But Mosely, who grew up in a military family, also respects the Arizona Republican's principled stand on the Iraq war, even though he thinks the U.S. effort is unrealistic and heartbreaking. "You know what he's going to do -- stay the course. I'm not thrilled with that idea. But I'm a little bit impressed. That's the unpopular position. To me, that's . . . John McCain," he said.

Mosely, 51, is taking the final days before the primary to make his decision. He's relying on the Web, e-mail alerts, his gut and on God: "I'm going to be saying, 'God help me to make a good decision about this. . . . I want to impact my country for good, and I don't want to throw my vote away.' "

The mind of Virginia's independent voter is a place where party labels, and sometimes certainty itself, are suspect. It's also the rare place where participants in the political process readily volunteer that they might be wrong as they make complex and often deeply felt calculations. What Virginia independent voters decide tomorrow -- even which primary they vote in -- could be a bellwether for November.

Conversations in recent days with voters across the state who identified themselves as independent demonstrated deep anger over the war, a concern about the economy and an absence of broad affection for Sen. Hillary Rodham Clinton (D-N.Y.). The independents who are struggling between Obama and McCain point to a dynamic that could have broad implications for the November general election.

"You win or lose Virginia almost every time based on who wins the independent vote," said Ray Allen Jr., a Republican strategist who has advised candidates in numerous statewide races. "There's not enough Republicans to win the state without independents. There's not enough Democrats to win the state without independents. There just isn't."

Democratic and Republican strategists count on 20 percent or more of Virginia voters being independents. In a Washington Post survey in October, 34 percent of registered voters identified themselves as independent. In the 2004 Democratic primaries, self-identified independents made up 22 percent of all Democratic primary voters, and in 2000, they made up 29 percent of all Republican primary voters.

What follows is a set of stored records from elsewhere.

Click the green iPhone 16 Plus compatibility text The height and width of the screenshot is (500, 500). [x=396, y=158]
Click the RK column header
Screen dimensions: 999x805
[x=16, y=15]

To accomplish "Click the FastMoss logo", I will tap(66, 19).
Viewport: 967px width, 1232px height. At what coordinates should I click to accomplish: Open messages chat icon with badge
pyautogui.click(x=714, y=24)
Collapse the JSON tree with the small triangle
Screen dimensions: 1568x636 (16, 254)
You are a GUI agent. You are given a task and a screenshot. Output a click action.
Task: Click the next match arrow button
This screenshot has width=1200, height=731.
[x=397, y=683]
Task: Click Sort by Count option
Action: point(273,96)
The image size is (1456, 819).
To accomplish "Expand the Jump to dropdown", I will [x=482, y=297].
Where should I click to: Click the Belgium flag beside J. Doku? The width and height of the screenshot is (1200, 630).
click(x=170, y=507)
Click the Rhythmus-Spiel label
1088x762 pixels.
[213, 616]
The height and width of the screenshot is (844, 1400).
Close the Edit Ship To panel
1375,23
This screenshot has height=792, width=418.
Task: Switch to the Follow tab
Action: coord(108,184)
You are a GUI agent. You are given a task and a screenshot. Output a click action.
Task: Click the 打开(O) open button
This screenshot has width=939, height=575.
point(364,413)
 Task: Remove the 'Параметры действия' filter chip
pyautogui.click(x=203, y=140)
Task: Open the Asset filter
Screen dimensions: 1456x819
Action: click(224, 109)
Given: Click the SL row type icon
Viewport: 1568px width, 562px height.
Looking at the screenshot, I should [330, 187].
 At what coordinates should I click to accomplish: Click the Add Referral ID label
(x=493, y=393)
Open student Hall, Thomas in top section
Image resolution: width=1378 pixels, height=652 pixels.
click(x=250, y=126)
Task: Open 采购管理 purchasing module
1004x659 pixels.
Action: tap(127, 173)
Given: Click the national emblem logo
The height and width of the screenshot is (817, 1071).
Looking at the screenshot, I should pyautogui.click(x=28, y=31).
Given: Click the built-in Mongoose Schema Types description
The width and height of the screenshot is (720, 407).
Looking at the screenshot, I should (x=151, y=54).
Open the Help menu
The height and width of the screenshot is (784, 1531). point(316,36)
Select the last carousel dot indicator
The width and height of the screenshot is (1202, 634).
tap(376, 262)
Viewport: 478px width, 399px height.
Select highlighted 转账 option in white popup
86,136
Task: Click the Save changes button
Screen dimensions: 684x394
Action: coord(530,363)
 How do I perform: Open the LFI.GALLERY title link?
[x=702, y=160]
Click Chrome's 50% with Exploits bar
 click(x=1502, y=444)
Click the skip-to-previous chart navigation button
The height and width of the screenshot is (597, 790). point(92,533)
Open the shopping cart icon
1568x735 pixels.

Both parties are aggressively courting independents, although McCain's success in knocking out most of his rivals has focused more attention on the Democratic contest. "We're open for business, and we would encourage you to come on over to our side, and one of the ways to do that is put your toes in the water," said Virginia Democratic Party Chairman C. Richard Cranwell. "We'll see if we can move you over to the blue dance floor."

Some independents bend to extremes to avoid being tagged with one of the worst labels imaginable: predictable. Take Gabrielle Robinson, 35, a church administrative assistant who lives outside the northwestern Virginia city of Harrisonburg, who doesn't want a female president.

"They'll probably come after me with pitchforks for even saying such a thing," said Robinson, a former supporter of Democrat John Edwards, who dropped out of the race last month. But she has her eyes on the United States' terrorist foes. "I just think we need a strong male leader for the country right now. I'm not saying it would never be okay for a woman to be president, but not at this time. . . . We would not be as threatening to them, maybe, if we had a woman president," she said.